GOAL OF THE EXERCISE: Every line below that has "agent" in it should be copied.

EXERCISE INPUTS:

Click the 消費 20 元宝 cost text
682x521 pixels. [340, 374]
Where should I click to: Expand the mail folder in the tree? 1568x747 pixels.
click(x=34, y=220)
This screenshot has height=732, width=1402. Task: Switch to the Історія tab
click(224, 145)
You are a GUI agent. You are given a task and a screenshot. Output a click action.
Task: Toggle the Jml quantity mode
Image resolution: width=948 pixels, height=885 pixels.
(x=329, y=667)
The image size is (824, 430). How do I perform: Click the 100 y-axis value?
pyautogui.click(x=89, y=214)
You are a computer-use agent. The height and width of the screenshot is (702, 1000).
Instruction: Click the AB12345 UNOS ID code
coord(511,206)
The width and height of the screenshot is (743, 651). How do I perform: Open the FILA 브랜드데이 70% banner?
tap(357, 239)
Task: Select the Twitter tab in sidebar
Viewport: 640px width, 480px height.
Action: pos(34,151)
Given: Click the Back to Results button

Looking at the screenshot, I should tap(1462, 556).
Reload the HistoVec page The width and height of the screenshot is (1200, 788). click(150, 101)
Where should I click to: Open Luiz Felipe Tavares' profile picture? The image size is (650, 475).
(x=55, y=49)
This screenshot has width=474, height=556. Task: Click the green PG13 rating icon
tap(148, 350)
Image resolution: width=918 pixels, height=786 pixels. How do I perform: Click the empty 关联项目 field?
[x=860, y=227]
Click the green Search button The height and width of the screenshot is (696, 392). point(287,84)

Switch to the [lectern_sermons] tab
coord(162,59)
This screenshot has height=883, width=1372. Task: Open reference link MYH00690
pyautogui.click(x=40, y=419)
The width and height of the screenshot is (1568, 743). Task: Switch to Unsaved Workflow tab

TASK SOLUTION:
You are a GUI agent. You are given a task and a screenshot. Output a click action.
You are a computer-use agent. The height and width of the screenshot is (702, 1000).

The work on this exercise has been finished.